Further, a defendant has no burden to prove self-defense. Commonwealth v. Smith , 97 A.2d 782, 786 (Pa. Super. 2014). However, "before the defense is properly in issue, there must be some evidence, from whatever source, to justify such a finding." Commonwealth v. Mouzon , 53 A.3d 738, 740 (Pa. 2012).
[W]here an accused raises the defense of self-defense under 18 Pa.C.S.A. § 505, the burden is on the Commonwealth to prove beyond a reasonable doubt that the [criminal act] was not a justifiable act of self-defense. The Commonwealth sustains its burden of disproving self[-]defense if it establishes at least one of the following: 1) the accused did not reasonably believe that he was in danger of death or serious bodily injury; or 2) the accused provoked the use of force; or 3) the accused had a duty to retreat and the retreat was possible with complete safety.Commonwealth v. Morgan , 625 A.2d 80, 82 (Pa. Super. 1993) (citations omitted, emphasis in original). "If the Commonwealth establishes any one of these three elements beyond a reasonable doubt, then the conviction is insulated from a defense challenge to the sufficiency of the evidence where self-protection is at issue." Commonwealth v. Burns , 765 A.2d 1144, 1149 (Pa. Super. 2000).
Here, Reid testified that he knew McDonald was out to get him, and that McDonald had previously shot at him and sent him threatening text messages. N.T., 1/25/17, at 127-28, 163. Reid purchased an illegal gun and kept it on his person, with no safety on, locked, loaded, and ready to fire. Id. at 151, 154. On November 10, 2015, Reid entered the store, noticed McDonald, and thought McDonald was reaching for a weapon. Id. at 107-08. Reid said that he got scared, pulled out his gun, and started shooting. Id. at 108. Reid stated that he did not see a gun in McDonald's hand when he began shooting. Id. at 160. Reid further testified that he fired four shots, immediately left the store, and was in "panic mode." Id. at 108. Reid acknowledges that he was right by the door when he began shooting, and that his friend was waiting for him, with the car running, right outside of the door. Id. at 162. When asked why he did not get in the car and leave when he saw McDonald, Reid said that he was shocked and his reaction was to reach for his gun. Id. at 163.
Officer Davis, who worked the crime scene with her unit, testified that they recovered three fired cartridge casings but never recovered McDonald's cell phone or any weapons. N.T., 1/24/17, at 95-105. Dr. Sorokin, the medical examiner, testified that McDonald had sustained four gunshot wounds. N.T., 1/25/17, at 11-20. Dr. Sorokin stated that the first gunshot penetrated McDonald's right shoulder, and hit the right lung and pulmonary artery, causing McDonald to bleed to death in a matter of minutes. Id. at 11-12, 17, 21. Dr. Sorokin testified that the second gunshot wound penetrated McDonald's back on the right side, causing internal bleeding, which would be consistent with McDonald turning away. Id. at 14-15, 18. Dr. Sorokin stated that the third gunshot wound perforated the back of McDonald's arm, and that the fourth gunshot wound penetrated the right thigh. Id. at 19. Dr. Sorokin testified that the first gunshot wound would have been immediately incapacitating, so that McDonald lost bodily functions and died relatively quickly. Id. at 21.

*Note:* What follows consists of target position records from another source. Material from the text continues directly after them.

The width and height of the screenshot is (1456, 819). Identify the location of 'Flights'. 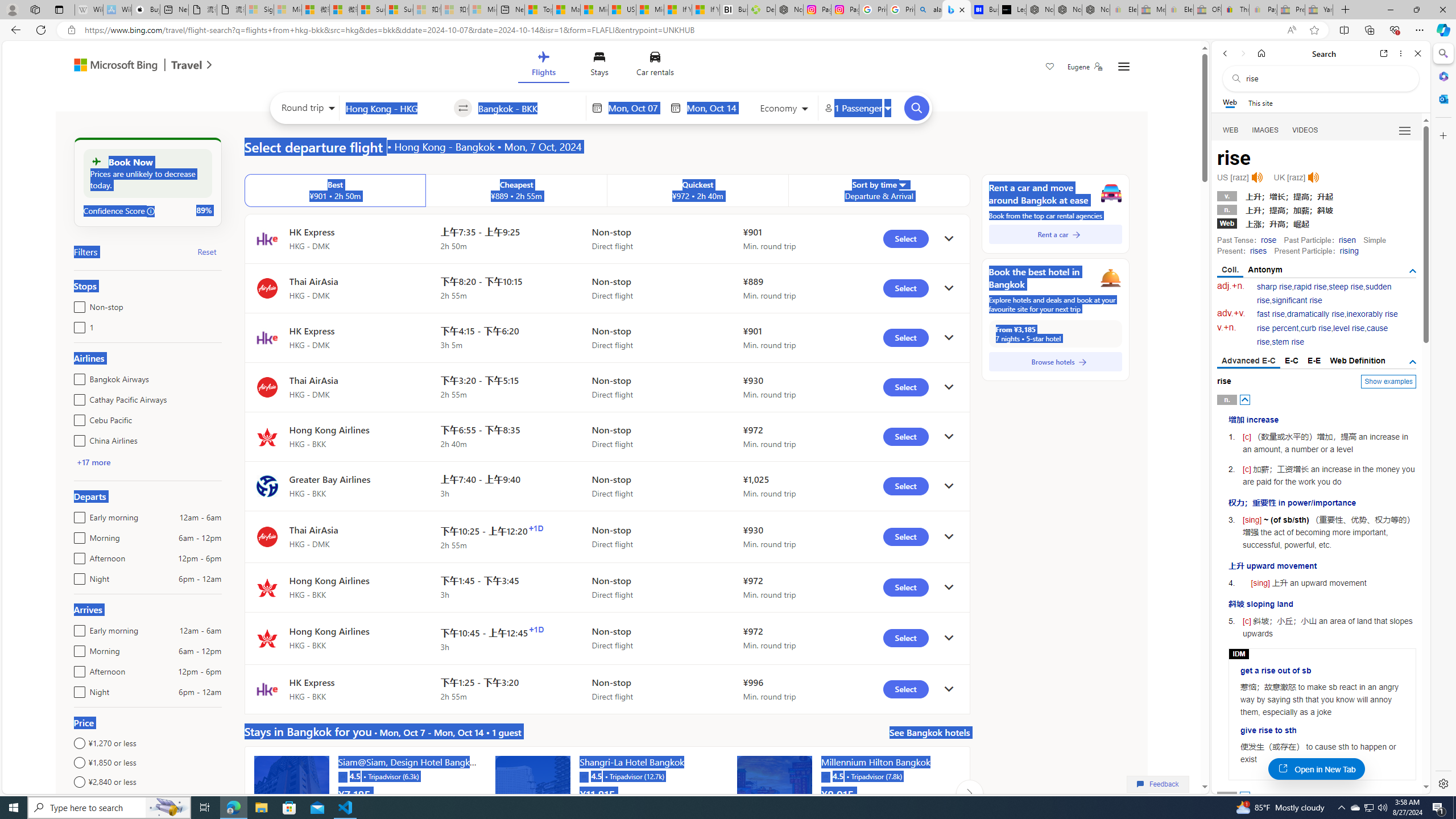
(542, 65).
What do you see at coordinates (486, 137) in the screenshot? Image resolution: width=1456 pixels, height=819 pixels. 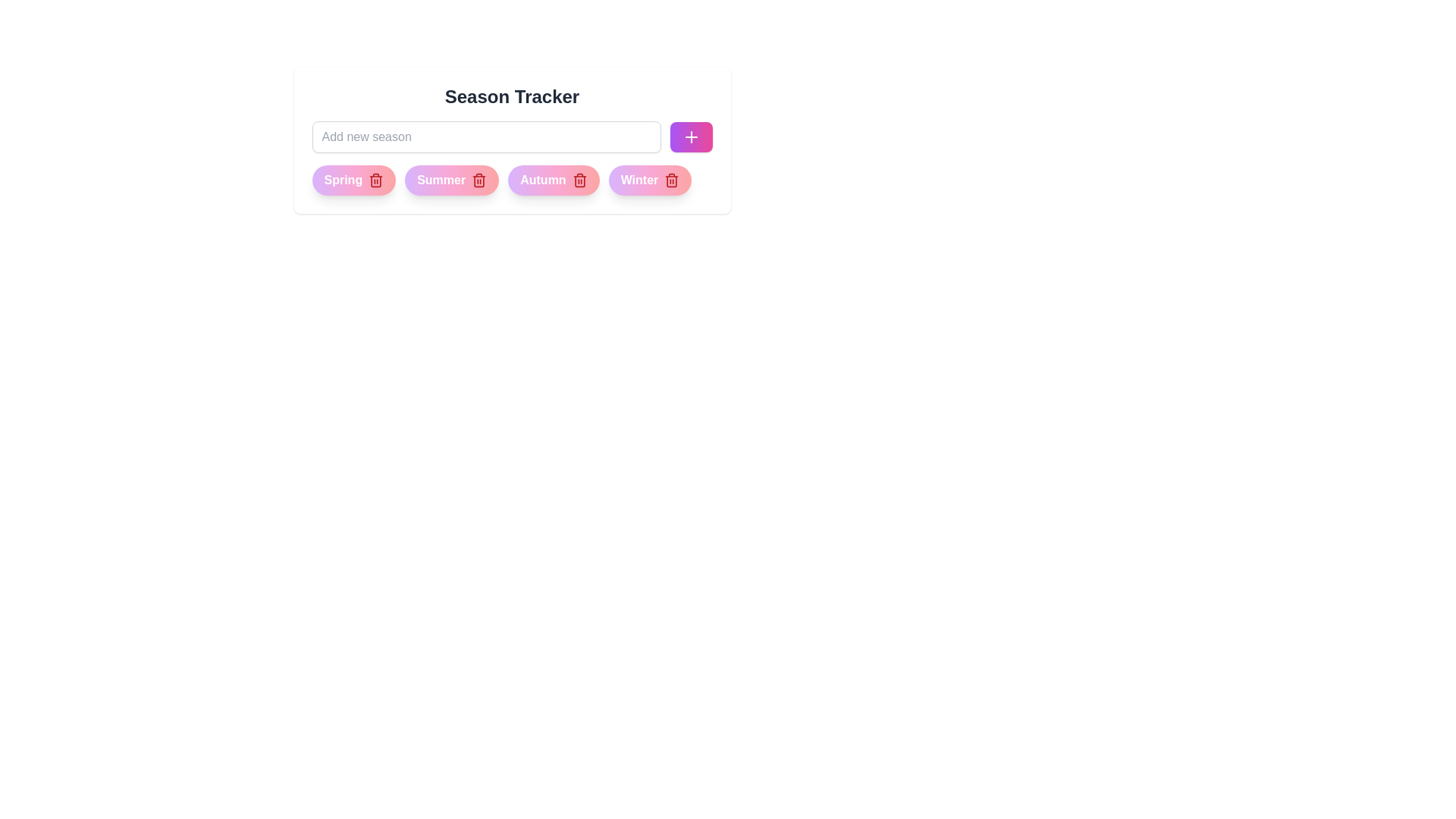 I see `the text in the input field to 22` at bounding box center [486, 137].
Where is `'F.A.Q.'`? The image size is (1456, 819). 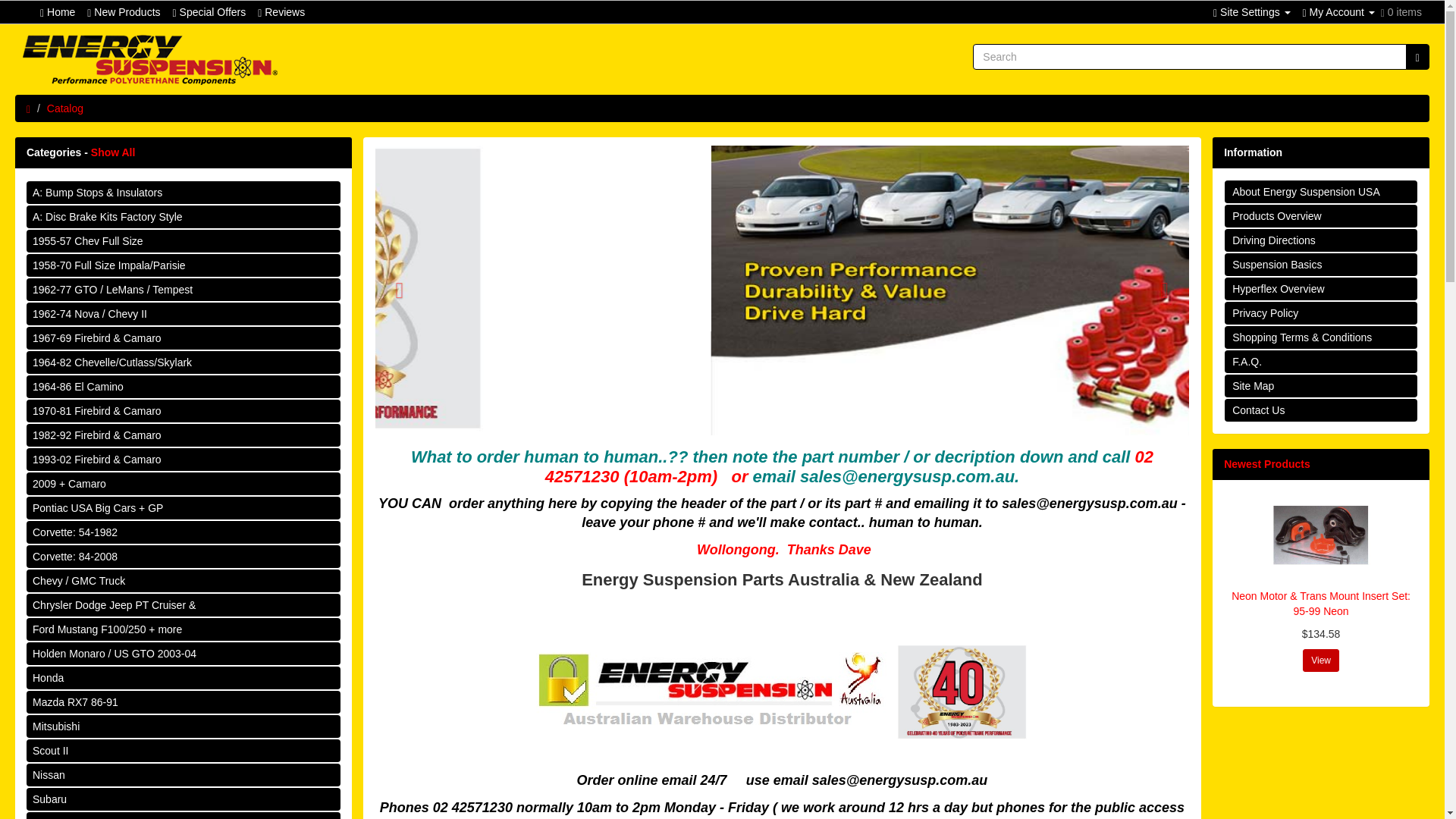
'F.A.Q.' is located at coordinates (1320, 362).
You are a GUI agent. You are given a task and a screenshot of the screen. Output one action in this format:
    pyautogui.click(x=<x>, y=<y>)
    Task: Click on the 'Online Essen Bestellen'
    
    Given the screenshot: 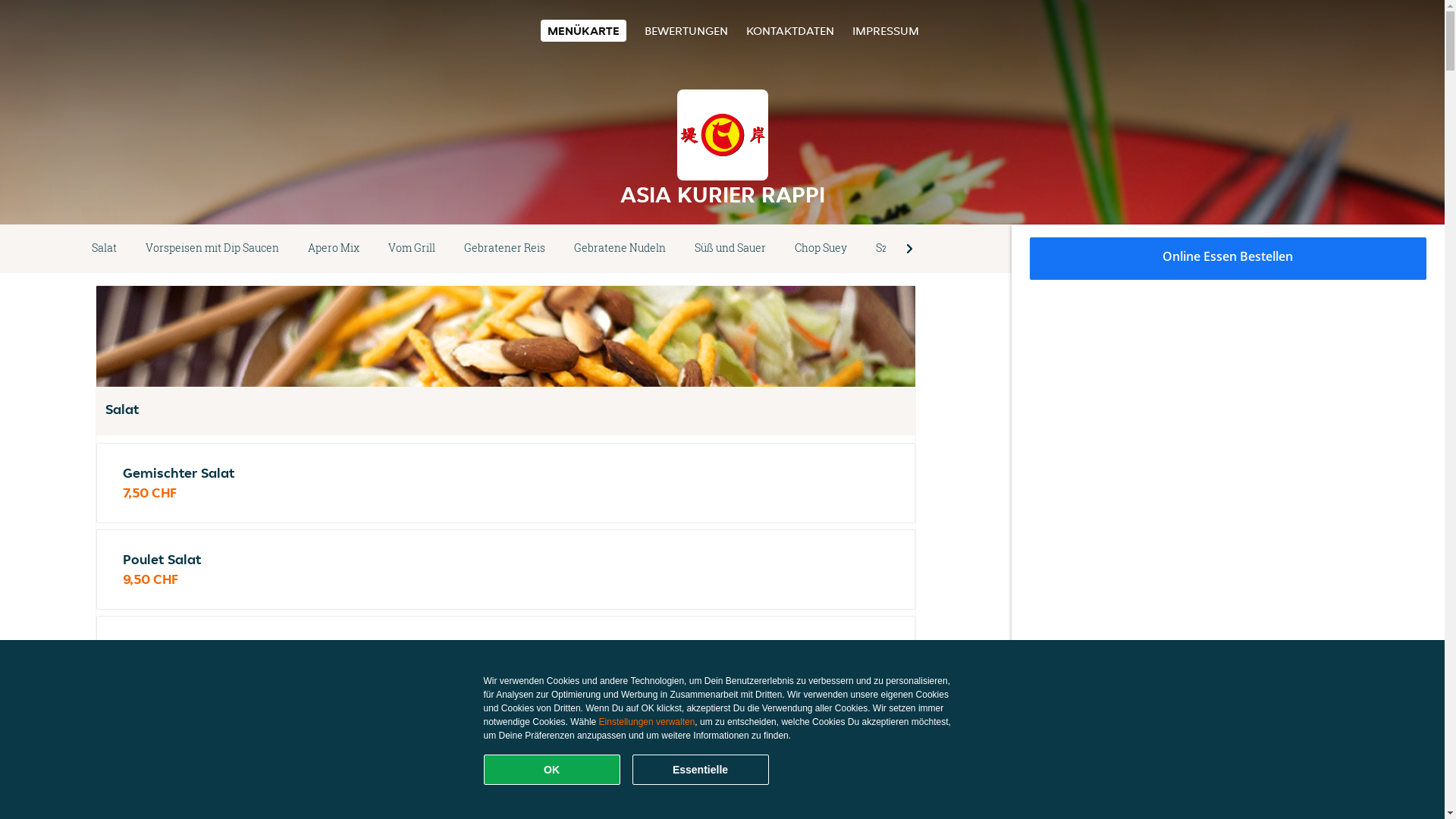 What is the action you would take?
    pyautogui.click(x=1228, y=257)
    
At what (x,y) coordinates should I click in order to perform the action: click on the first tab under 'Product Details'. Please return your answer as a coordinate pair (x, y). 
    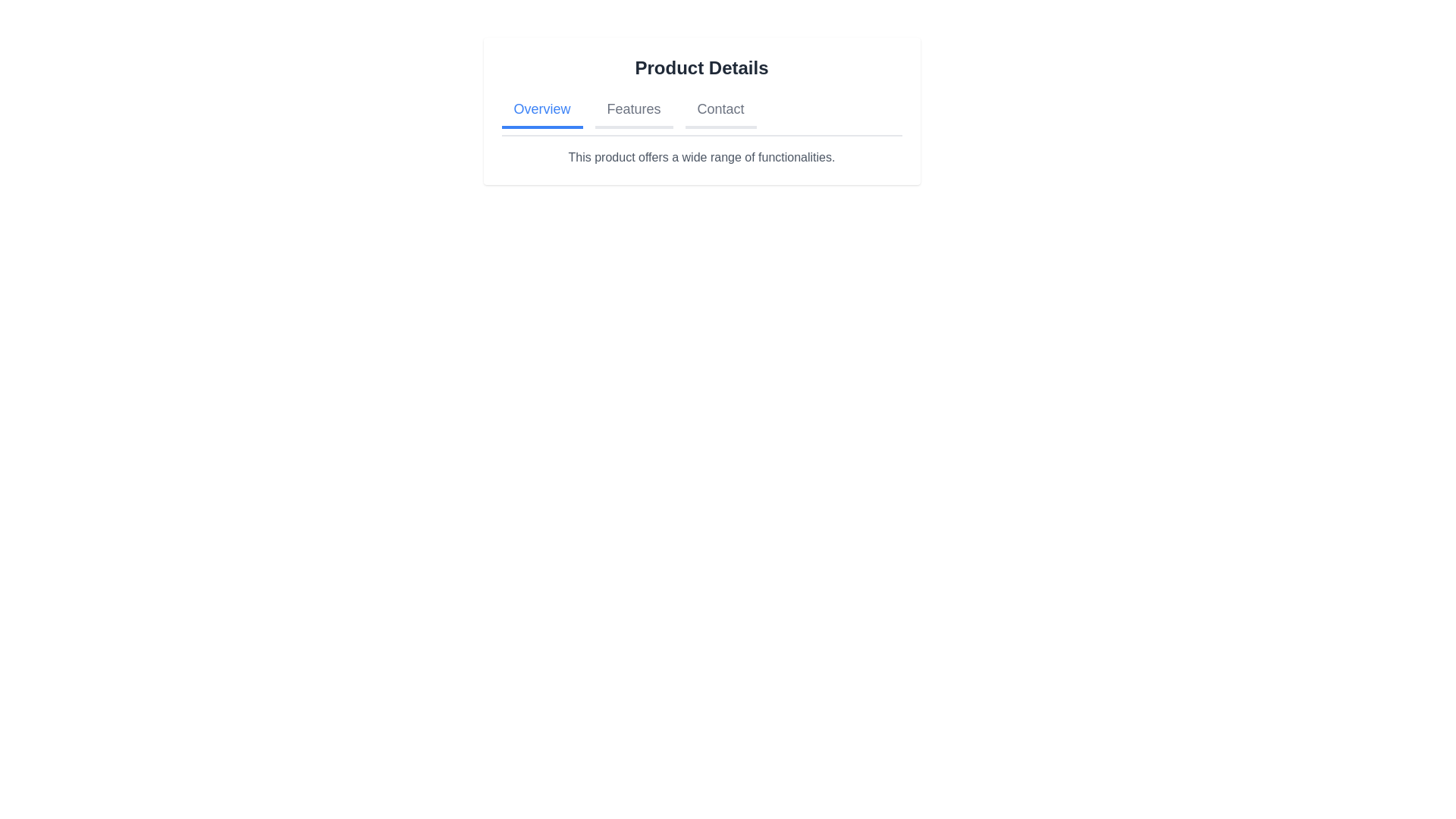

A perforating gunshot wound enters and exits the body, whereas a penetrating gunshot wound enters and remains lodged in the body. See N.T., 1/25/17, at 11.
Viewing the evidence in the light most favorable to the Commonwealth, as the verdict winner, there is sufficient evidence to establish that Reid acted with malice in shooting and killing McDonald. See Commonwealth v. Houser , 18 A.3d 1128, 1135 (Pa. 2011) (concluding that appellant acted with malice where he fired multiple shots at a police officer). Further, the evidence established that Reid was not acting in self-defense, because he failed to retreat when he could have done so without danger of bodily injury. See Commonwealth v. McClendon , 874 A.2d 1223, 1233 (Pa. Super. 2005) (concluding that defendant did not act in self-defense when he had the duty to retreat and could have done so safely but did not).
In his Statement of Questions, Reid also challenges the sufficiency of the evidence to prove the weapons convictions. Brief for Appellant at 3. However, because the Argument section of his brief fails to set forth any argument related to this claim, it is waived on appeal. See Pa.R.A.P. 2119(a) (stating that the argument section shall be divided into as many parts as there are questions to be argued).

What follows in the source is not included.